Autumn Statement: NI or income tax cuts could be a win-win for the self-employed and the economy. Plus self-employed and independent worker specialists share their views on what they’d like to see announced in the upcoming Chancellor’s speech
In a significant move that could provide much-needed relief to self-employed individuals, new tax rules have been rumoured to take effect from Wednesday, November 22, 2023, following changes to National Insurance contributions. These changes are expected to reduce the overall tax burden on self-employed individuals, offering them a much-needed boost during these challenging economic times.
Currently, self-employed individuals with profits between £12,570 and £50,270 are subject to a 9% National Insurance contribution. For profits exceeding £50,270, the contribution rate increases to 2%. However, the upcoming changes are likely to lower these contribution rates, providing self-employed individuals with a significant savings.
The exact details of the revised tax rules are still to be announced, but indications suggest that the 9% contribution rate could be reduced to 7%, while the 2% rate may be eliminated altogether. This would result in substantial savings for self-employed individuals, particularly those with higher profits.

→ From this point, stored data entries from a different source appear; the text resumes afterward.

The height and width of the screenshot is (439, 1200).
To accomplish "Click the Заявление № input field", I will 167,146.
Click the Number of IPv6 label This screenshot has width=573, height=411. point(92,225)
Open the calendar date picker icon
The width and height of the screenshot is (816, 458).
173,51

PM Rishi Sunak and Chancellor Jeremy Hunt have sent in their Autumn Statement to the Office For Budget Responsibility (OBR) last week for inspection. The sudden change of heart on National Insurance or income tax comes after the OBR underestimated the amount of available wiggle room, which is in the region of £30 billion, enough for a cut in the headline rates of income tax or National Insurance, The Daily Mail reported.

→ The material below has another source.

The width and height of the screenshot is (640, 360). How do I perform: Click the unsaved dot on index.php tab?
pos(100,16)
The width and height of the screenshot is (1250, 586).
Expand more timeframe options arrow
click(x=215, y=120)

The government’s decision to implement these tax changes stems from a recognition of the challenges faced by self-employed individuals, who often find themselves struggling with rising costs and economic uncertainty. By reducing their tax burden, the government hopes to alleviate some of this pressure and encourage self-employment to flourish.
The new tax rules are expected to be welcomed by self-employed individuals across the UK, providing them with a much-needed boost and a sense of reassurance during these difficult times. The reduced contribution rates will undoubtedly alleviate financial strain and allow self-employed individuals to reinvest in their businesses and contribute more effectively to the economy.
Experts share their Autumn Statement wish list
Minimum trading allowance should be raised
Terry Payne, Managing Director of staffing app, hubbul, called for the minimum trading allowance (currently £1000 per year) to be raised.
Payne says with the financial challenges faced this year, many people have started side hustles to boost their earning power.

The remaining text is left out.